So entwickeln Kinder Empathie
Unsere Fähigkeit zur Empathie und Selbstregulierung hängt mit der Entwicklung des präfrontalen Cortex zusammen. Diese Hirnregion ist dafür zuständig, unser gesellschaftliches Verhalten zu regulieren. Zum Zeitpunkt der Geburt ist sie noch völlig unreif, deswegen ist es auch kaum möglich, Kindern in den ersten zwei Lebensjahren Selbstregulierung antrainieren zu wollen.
Im Gegenteil: Zu viel Tadel oder Strafe können in der frühen Kindheit sogar die Reifung dieser Hirnregion behindern.
«Wenn Kinder tyrannisches Verhalten zeigen, dann reagieren sie im Endeffekt auf etwas, das sie erleben»
Ines Berger, Erziehungscoach
Im Umkehrschluss fördern positive soziale Erfahrungen in der frühen Kindheit die Reifung des präfrontalen Cortex. Was jedoch nicht bedeutet, dass Eltern ihren Kleinkindern alles durchgehen lassen sollten. Gefragt ist eine liebevolle Konsequenz (den Grund dafür, erfahrt ihr weiter unten).
Während die Entwicklung des präfrontalen Cortex natürlich auch genetisch beeinflusst wird, lässt sie sich durch unsere Erziehung massgeblich beeinflussen. «Ein Kind kommt völlig hilflos zur Welt und könnte ohne Erwachsene nicht überleben. Nun lernt es sozusagen am Modell, wie Beziehungen gelebt werden, welche Werte wichtig sind, wie die Eltern mit ihren Gefühlen umgehen. Daher glauben Kinder, dass das, was in ihren Familien passiert, normal ist.
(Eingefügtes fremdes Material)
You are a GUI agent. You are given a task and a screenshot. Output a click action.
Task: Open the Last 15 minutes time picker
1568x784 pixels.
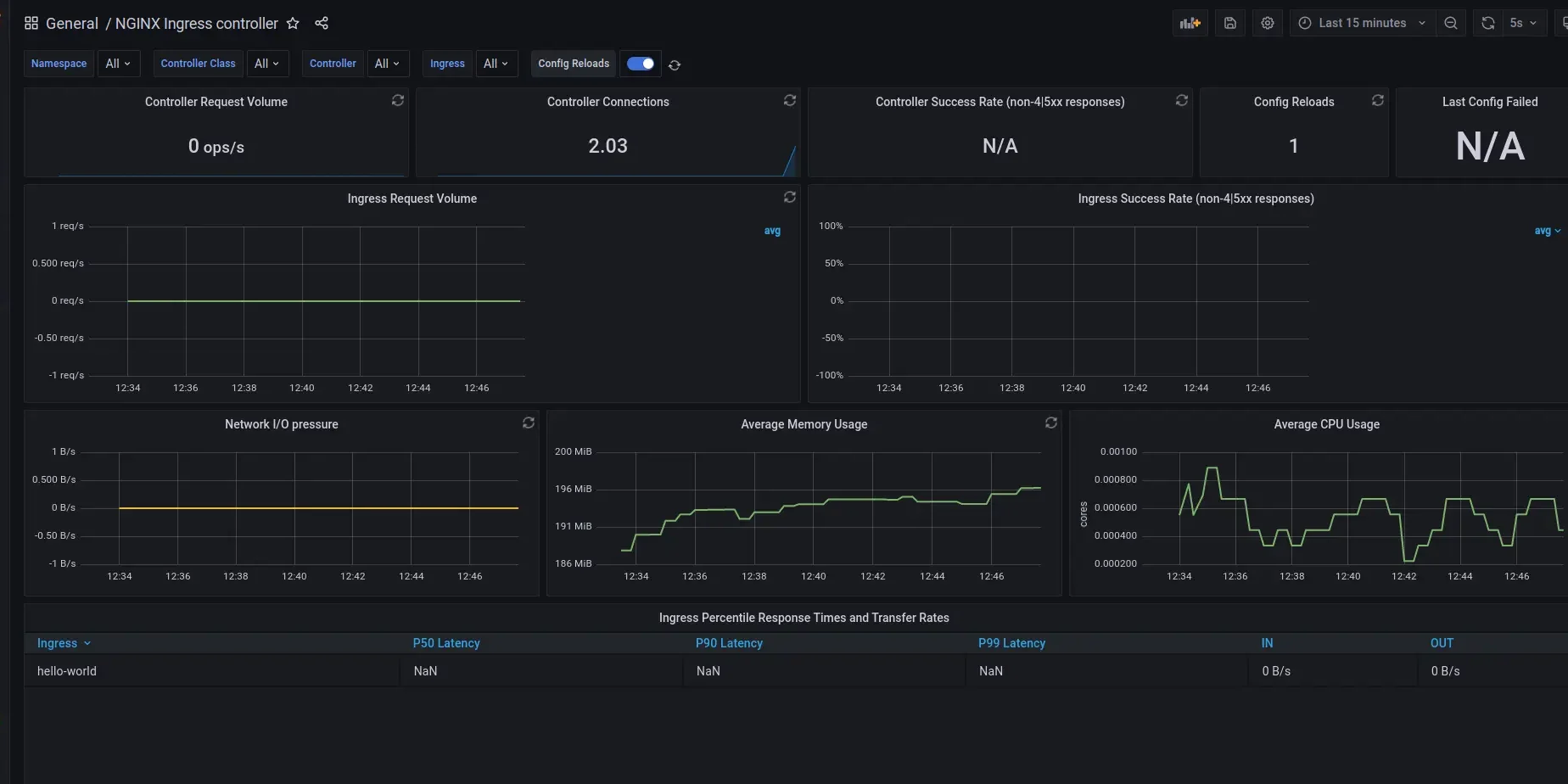(1358, 23)
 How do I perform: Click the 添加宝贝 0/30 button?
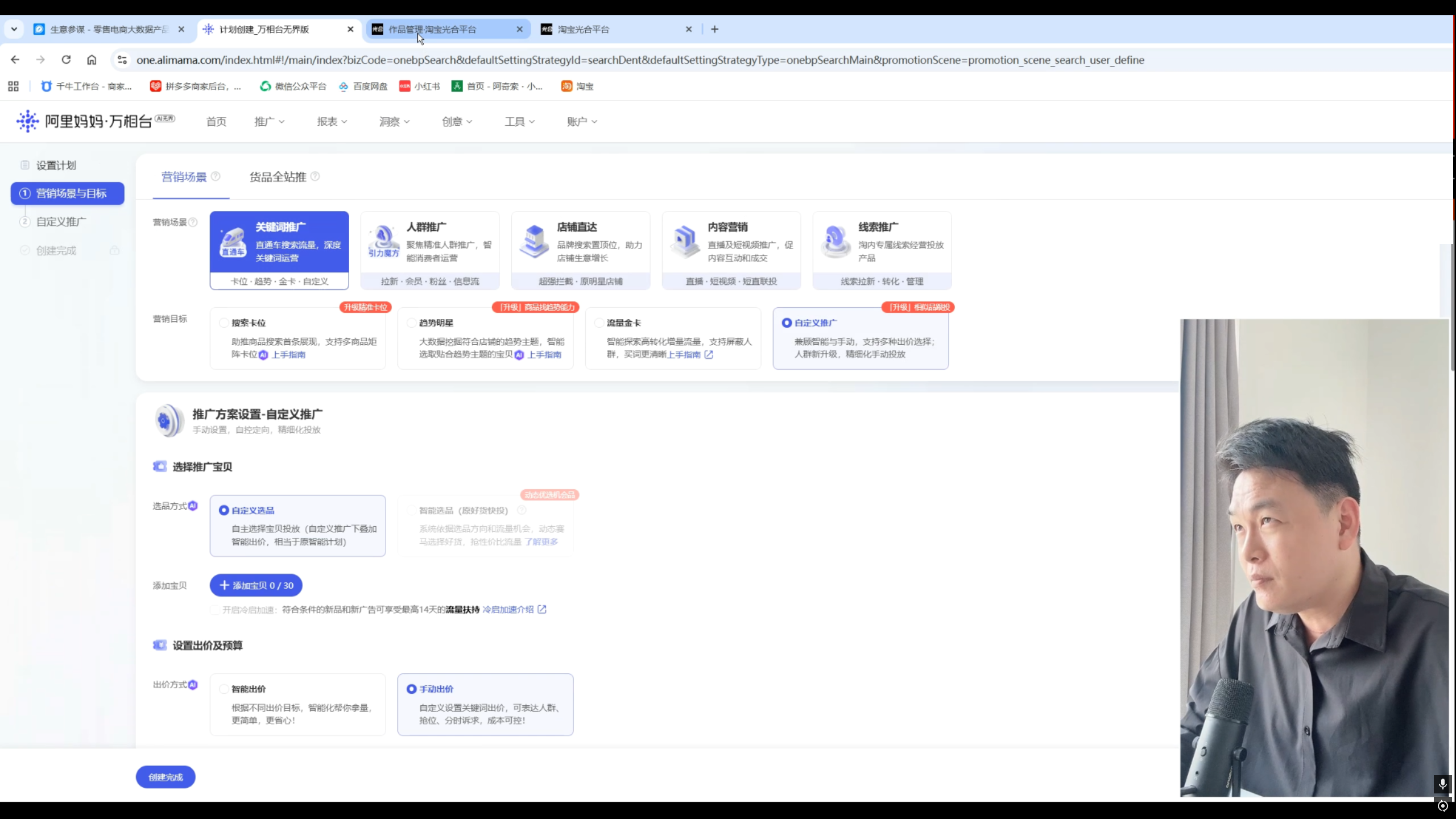click(x=256, y=586)
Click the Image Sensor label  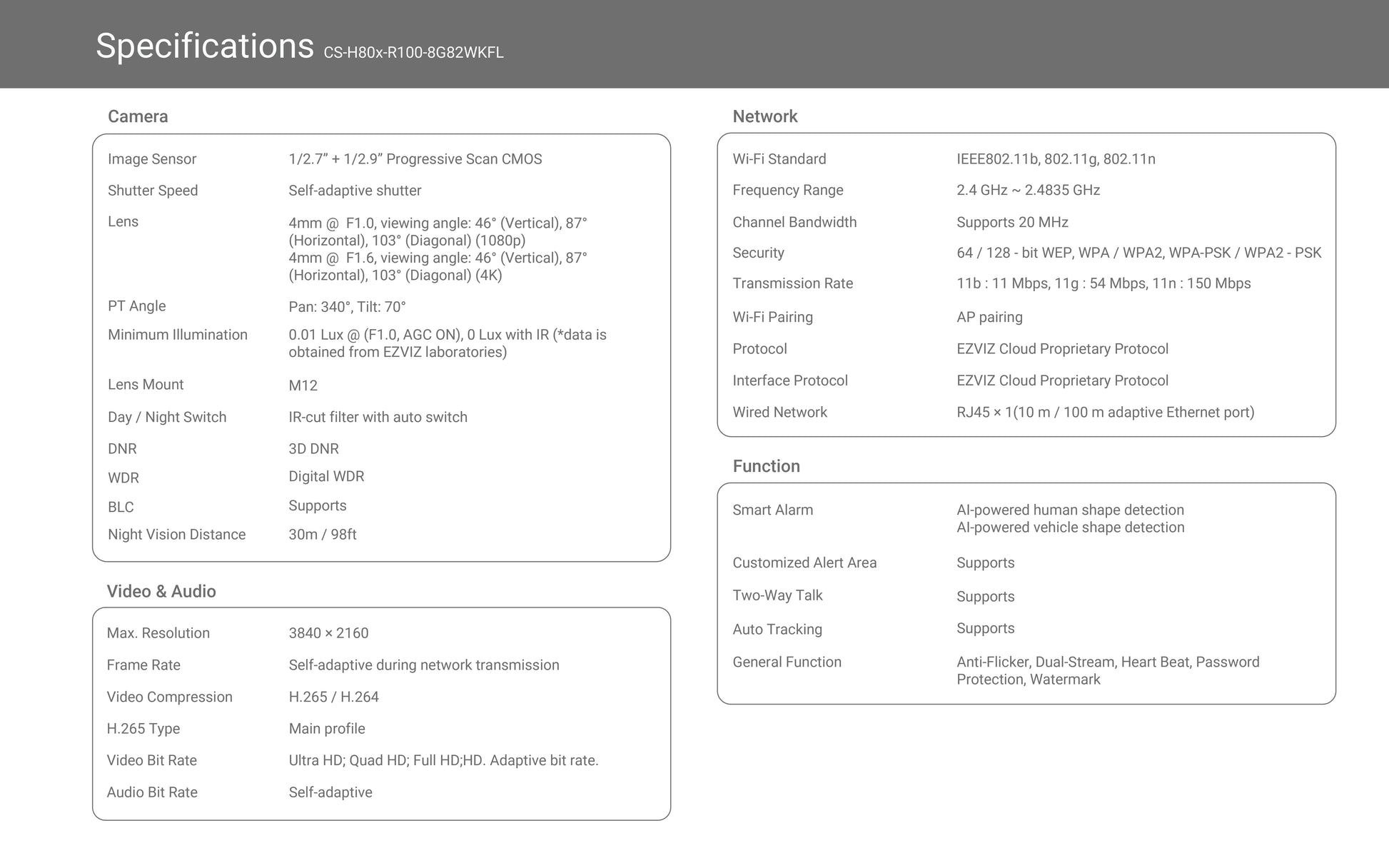click(x=152, y=159)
Wenn sie also ein tyrannisches Verhalten zeigen, dann reagieren sie im Endeffekt auf etwas, das sie dort erleben», sagt Erziehungsexpertin Ines Berger auf familiii.at.
Diese Erziehungsfehler machen Kinder zu Tyrannen
Eltern, die kleine Tyrannen grossziehen, haben möglicherweise einen der folgenden sechs Erziehungsfehler gemacht.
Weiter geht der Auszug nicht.